WORK INSTRUCTIONS -
a - Could you transcribe the arsenic text word for word, beginning at "Individuals chronically exposed" and stopping after "Wlodarczyk et al. 2001)."?
b - What is the Bangladesh standard for arsenic in drinking water, according to the arsenic text?

Keywords: arsenic, arsenicosis, Bangladesh, creatinine, dimethylarsinic acid, folate, homocysteine, hyperhomocysteinemia, micronutrient deficiency, monomethylarsonic acid, one-carbon metabolism, S-adenosylmethionine, vitamin B12, well water


Arsenic that is naturally present in soil can be mobilized and transported, leading to increased concentrations of As in aquifers that are sources of drinking water (Harvey et al. 2002). The largest contemporary known mass exposure to As is occurring due to the consumption of tube-well water throughout the Ganges-Brahmaputra Delta in Bangladesh and India. In Bangladesh alone, this exposure is affecting approximately 25–30 million residents. Our survey of roughly 6,000 contiguous wells in Araihazar, Bangladesh, the region of interest in the current study, reported well-water As concentrations ranging from < 5 to 860 μg/L (van Geen et al. 2002). This range greatly exceeds the maximum contaminant level of 10 μg/L promulgated by the U.S. Environmental Protection Agency (EPA 2001) and the World Health Organization (WHO 2004), as well as the Bangladesh standard of 50 μg/L.

Individuals chronically exposed to As are at increased risk for various cancers, including cancers of the skin, bladder, lung, and liver. Chronic As exposure is also a risk factor for stroke (Chiou et al. 1997), ischemic heart disease (Hsueh et al. 1997), and neurologic consequences in adults and children (Wasserman et al. 2004). In addition, inorganic arsenic (InAs) has long been considered to be a teratogen in multiple mammalian species (Shalat et al. 1996; Wlodarczyk et al. 2001).

The biomethylation of InAs generates mono- and dimethyl arsenic species [mono-methylarsonic acid (MMA) and dimethylarsinic acid (DMA), respectively; Figure 1] which are more readily excreted than InAs (Vahter and Marafante 1987). Individuals whose urine contains relatively lower proportions of DMA have been reported to be at increased risk for skin and bladder cancers (Chen et al. 2003a, 2003b; Hsueh et al. 1997; Yu et al. 2000). Thus, methylation of InAs has traditionally been considered to be a detoxification pathway. However, a growing literature of experimental studies indicates that the trivalent methylated arsenic intermediates (MMAIII and DMAIII) may be more toxic than InAsIII or any of the pentavalent intermediates (Ahmad et al. 1999; Lee et al. 1988; Nesnow et al. 2002; Styblo et al. 2002).

Figure 1.

Figure 1

Arsenic metabolic pathway. Arsenate is reduced to arsenite in a reaction thought to be dependent on GSH or other endogenous reductants. Abbreviations: GSH, glutathione; GSSG, glutathione disulfide; GST, glutathione-S-transferase; SAH, S-adenosylhomocysteine; SAM, S-adenosylmethionine; TR, thioredoxin reductase. Arsenite then undergoes an oxidative methylation, with SAM as the methyl donor, forming MMAV and SAH. MMAV is reduced to MMAIII before a subsequent oxidative methylation step yielding DMAV and SAH. Little is known regarding in vivo reduction of DMAV to DMAIII. Enzymes capable of catalyzing the illustrated reactions include Cyt19 (Lin et al. 2002), arsenite methyltransferase and methy-larsonite methyltransferase (two activities of one enzyme) (Zakharyan et al. 1995), and MMAV reductase (also known as GST-Ω) (Zakharyan et al. 2001).

RECORDS SHOWN -
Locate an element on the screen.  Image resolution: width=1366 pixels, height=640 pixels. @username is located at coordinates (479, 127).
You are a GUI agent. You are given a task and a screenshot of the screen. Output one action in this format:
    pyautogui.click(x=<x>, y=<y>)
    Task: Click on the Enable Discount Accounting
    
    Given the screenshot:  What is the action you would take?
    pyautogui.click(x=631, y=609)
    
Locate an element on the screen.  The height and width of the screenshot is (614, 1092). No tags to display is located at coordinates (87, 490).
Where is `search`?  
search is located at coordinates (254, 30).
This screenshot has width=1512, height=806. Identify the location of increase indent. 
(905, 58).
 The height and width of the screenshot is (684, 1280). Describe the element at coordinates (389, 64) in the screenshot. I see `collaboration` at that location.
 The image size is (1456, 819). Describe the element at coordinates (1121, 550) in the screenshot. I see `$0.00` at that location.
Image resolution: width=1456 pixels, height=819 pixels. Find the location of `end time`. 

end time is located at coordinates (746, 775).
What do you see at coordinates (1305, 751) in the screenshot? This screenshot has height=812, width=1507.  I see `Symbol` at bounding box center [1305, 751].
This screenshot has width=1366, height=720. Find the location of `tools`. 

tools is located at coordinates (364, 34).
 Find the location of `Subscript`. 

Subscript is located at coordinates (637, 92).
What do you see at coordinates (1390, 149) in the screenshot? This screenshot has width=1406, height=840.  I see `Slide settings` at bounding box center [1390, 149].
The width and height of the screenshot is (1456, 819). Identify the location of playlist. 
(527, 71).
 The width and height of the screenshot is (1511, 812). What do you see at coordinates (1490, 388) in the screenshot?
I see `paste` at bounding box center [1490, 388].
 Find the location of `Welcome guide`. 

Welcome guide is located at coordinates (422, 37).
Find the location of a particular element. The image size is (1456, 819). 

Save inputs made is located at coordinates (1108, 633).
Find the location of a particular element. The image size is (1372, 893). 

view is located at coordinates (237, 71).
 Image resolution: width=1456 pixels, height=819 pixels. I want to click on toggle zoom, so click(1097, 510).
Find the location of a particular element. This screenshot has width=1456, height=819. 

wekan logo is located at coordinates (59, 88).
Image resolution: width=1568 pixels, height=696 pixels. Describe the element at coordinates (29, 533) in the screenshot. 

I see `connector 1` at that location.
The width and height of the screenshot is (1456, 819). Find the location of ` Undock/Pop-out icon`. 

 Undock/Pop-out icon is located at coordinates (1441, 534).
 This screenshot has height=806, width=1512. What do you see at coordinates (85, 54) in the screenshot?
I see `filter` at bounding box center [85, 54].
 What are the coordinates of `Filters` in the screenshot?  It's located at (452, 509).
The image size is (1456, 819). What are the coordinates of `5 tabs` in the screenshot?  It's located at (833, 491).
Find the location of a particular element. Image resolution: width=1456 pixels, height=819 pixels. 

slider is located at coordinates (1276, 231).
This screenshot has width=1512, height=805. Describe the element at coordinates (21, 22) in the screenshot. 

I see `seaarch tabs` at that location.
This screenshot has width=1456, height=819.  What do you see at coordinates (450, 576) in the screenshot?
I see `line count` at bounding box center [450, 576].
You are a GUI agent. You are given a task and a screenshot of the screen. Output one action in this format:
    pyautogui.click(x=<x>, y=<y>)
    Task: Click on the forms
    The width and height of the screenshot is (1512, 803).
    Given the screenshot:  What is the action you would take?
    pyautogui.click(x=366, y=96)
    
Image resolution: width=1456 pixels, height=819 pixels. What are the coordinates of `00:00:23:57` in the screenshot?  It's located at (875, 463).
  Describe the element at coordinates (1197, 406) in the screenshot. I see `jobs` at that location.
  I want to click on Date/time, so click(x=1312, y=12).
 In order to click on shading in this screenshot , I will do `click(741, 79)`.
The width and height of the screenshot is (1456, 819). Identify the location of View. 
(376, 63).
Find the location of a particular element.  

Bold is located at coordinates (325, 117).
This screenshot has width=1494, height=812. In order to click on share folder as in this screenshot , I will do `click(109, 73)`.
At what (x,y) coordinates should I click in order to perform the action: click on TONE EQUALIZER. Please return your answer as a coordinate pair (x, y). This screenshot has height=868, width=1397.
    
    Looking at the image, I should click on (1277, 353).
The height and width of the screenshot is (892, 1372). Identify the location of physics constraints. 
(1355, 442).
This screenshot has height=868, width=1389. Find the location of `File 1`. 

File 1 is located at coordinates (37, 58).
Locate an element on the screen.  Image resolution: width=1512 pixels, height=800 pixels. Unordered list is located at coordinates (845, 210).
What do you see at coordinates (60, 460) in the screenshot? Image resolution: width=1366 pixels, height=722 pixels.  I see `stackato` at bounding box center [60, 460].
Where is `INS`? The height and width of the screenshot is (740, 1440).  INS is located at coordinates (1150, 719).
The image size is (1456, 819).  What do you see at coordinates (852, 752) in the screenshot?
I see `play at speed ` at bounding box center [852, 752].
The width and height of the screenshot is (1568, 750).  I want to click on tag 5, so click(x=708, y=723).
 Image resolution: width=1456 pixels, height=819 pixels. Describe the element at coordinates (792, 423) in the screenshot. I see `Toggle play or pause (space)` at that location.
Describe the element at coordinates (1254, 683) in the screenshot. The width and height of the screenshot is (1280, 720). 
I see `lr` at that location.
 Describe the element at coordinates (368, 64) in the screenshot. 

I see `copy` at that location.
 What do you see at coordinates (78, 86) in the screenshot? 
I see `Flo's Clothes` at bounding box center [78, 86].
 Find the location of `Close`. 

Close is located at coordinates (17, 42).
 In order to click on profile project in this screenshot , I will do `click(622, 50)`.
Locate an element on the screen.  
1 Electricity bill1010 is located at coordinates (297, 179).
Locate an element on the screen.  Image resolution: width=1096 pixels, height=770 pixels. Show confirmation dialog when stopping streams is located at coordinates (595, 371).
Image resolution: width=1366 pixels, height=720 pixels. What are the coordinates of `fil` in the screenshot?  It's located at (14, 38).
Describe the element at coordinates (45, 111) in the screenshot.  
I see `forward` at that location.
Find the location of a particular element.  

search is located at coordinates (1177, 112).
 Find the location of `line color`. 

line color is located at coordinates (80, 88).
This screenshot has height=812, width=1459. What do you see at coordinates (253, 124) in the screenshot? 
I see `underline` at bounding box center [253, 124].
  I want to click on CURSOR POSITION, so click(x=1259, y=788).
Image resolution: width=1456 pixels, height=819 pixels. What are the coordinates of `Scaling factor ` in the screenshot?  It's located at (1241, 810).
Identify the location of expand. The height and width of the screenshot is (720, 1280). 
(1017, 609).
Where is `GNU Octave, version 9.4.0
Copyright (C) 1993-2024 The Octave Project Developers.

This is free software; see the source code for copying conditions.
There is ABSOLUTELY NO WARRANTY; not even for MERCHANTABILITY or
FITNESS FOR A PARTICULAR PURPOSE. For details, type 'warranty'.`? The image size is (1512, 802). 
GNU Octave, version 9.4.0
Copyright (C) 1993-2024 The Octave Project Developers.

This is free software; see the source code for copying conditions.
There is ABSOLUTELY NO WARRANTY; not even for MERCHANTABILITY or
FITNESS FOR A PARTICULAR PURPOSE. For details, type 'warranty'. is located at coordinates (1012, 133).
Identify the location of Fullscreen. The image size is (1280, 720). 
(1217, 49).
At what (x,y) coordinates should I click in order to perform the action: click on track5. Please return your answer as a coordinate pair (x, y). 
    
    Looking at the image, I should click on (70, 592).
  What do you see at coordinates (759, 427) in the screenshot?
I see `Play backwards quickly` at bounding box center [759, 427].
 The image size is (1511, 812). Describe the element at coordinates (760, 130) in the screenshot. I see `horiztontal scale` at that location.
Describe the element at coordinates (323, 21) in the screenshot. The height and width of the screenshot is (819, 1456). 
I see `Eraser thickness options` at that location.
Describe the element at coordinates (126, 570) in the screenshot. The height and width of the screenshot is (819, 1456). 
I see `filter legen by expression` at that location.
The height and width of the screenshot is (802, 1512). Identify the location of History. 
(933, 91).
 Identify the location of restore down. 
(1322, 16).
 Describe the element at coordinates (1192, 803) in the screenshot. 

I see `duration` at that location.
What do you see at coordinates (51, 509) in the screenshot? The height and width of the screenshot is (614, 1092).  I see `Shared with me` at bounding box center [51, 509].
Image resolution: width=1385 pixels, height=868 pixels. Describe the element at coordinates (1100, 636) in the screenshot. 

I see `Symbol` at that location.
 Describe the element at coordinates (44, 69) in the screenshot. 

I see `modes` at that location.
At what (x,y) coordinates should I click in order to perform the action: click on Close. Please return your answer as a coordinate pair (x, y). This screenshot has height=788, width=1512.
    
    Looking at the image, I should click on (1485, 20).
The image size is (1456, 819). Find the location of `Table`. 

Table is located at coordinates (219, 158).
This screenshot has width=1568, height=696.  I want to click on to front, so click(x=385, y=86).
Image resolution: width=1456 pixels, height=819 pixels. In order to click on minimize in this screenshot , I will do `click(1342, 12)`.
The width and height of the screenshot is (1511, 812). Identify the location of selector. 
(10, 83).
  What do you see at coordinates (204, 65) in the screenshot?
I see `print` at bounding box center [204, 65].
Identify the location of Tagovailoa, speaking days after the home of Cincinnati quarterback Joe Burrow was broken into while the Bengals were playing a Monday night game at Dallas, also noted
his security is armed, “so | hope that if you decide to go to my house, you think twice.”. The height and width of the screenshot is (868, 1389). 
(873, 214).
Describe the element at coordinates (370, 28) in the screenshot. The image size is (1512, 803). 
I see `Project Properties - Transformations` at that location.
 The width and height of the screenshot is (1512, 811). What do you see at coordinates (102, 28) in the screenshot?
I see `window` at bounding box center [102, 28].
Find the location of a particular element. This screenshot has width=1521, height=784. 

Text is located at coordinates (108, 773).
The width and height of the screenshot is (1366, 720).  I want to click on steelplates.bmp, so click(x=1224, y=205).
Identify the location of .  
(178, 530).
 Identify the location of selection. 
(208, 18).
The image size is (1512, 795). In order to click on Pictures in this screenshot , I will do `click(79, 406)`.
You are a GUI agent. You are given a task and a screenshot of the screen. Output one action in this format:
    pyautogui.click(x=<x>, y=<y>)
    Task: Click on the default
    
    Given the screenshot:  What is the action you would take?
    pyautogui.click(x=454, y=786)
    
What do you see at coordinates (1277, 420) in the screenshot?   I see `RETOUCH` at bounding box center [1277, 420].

EXPECTED OUTPUTS -
a -
Individuals chronically exposed to As are at increased risk for various cancers, including cancers of the skin, bladder, lung, and liver. Chronic As exposure is also a risk factor for stroke (Chiou et al. 1997), ischemic heart disease (Hsueh et al. 1997), and neurologic consequences in adults and children (Wasserman et al. 2004). In addition, inorganic arsenic (InAs) has long been considered to be a teratogen in multiple mammalian species (Shalat et al. 1996; Wlodarczyk et al. 2001).

b - 50 μg/L